Vous préférez le faire à l'albanaise ou à l'italienne ?

Article publié le 1 septembre 2010
Article publié le 1 septembre 2010
Dans les guides touristiques, on a droit à l’histoire et aux merveilles des paysages européens. Mais rien, trou noir abyssal sur les particularités érotiques et sexuelles de nos voisins. Rattrapons-nous. Tour d’Europe des stéréotypes sexuels avec une Allemande à la barre.

 La sagesse populaire assure que les dons et les traditions en position horizontale varieraient d’un pays à l’autre. Par pur professionnalisme, une façon de connaître les us et coutumes érotiques de chaque population européenne pourrait consister à se rendre en personne sur les lieux.
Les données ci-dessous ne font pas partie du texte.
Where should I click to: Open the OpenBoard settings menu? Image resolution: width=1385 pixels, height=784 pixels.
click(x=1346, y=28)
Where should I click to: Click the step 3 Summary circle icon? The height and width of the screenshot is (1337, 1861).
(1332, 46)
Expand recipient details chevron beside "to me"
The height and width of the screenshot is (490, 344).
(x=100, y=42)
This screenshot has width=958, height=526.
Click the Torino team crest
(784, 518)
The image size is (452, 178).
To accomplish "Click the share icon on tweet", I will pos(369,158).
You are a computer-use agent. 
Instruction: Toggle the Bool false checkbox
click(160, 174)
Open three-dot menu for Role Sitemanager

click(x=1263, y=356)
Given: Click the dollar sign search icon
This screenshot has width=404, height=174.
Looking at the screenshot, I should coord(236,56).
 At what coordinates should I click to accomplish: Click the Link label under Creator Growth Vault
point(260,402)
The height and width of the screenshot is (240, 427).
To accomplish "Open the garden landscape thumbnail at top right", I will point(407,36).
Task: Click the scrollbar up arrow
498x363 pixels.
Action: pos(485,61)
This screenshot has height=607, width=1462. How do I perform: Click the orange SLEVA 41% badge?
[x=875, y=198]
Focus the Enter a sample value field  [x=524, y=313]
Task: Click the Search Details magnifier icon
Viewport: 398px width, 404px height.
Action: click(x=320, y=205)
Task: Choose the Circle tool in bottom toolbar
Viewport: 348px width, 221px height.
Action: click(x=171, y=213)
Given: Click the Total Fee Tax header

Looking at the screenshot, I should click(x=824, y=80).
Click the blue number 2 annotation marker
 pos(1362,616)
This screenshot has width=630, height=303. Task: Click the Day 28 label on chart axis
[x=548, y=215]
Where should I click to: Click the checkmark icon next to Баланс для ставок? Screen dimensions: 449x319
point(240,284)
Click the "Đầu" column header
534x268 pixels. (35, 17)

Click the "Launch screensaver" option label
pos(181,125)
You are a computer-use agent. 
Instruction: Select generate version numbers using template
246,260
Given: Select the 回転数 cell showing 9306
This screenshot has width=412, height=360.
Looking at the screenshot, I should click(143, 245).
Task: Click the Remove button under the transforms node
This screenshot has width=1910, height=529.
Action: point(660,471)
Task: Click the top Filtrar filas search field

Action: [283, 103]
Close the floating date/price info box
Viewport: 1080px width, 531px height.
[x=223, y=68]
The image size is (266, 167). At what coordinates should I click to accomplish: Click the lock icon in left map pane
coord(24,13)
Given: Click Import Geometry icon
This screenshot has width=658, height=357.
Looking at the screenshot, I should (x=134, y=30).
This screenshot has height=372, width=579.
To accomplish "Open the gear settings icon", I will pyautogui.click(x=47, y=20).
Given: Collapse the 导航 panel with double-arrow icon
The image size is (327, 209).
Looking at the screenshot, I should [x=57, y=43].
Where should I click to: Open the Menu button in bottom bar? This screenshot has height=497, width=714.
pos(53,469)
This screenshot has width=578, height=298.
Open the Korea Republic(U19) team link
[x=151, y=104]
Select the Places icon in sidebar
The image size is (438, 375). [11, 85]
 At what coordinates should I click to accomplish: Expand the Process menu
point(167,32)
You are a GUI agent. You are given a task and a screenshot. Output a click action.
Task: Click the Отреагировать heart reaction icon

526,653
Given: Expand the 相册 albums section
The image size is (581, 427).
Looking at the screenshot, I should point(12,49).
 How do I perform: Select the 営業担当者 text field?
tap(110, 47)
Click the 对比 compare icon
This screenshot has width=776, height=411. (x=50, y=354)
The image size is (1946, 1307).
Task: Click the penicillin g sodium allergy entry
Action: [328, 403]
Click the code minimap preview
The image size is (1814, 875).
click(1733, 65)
Mais sans aller jusque-là (tristesse...), on peut déjà apprendre beaucoup en s’arrêtant aux lieux communs désignant les archétypes sexuels de chaque nation. Une bonne manière de comprendre pourquoi se déclenche aussi spontanément fantasmes de sexe oral et rires graveleux à l'évocation d' « amour à la française ».

Pourtant, ici, on est à Venise...Peut-être des Français ?!Là où l’étymologie et la linguistique ne suffiraient pas à expliquer l’origine de la réputation « au-dessous de la ceinture » des natifs d'un pays, une petite rétrospective historico-socio-culturelle y réussit souvent. Une assimilation de la position du missionnaire à l’ « ordre prussien» n’étonnera alors personne, tandis que les pratiques sadomasochistes évoquent assez spontanément les peuples germaniques et anglo-saxons. Les pays méditerranéens font nettement meilleure figure avec leurs « latin lovers » dont les méfaits sont attribués à la chaleur ambiante et de ce fait absous. « L’amour à la grecque », héritage des traditions de la Grèce antique, est devenu synonyme d’homosexualité dans de nombreuses langues européennes.Les stéréotypes sont tenaces. On entendra d’un rapport sexuel à la turque une relation où l’« homme » est maître de la situation et impose les positions à sa partenaire. N’en déplaise au MLF.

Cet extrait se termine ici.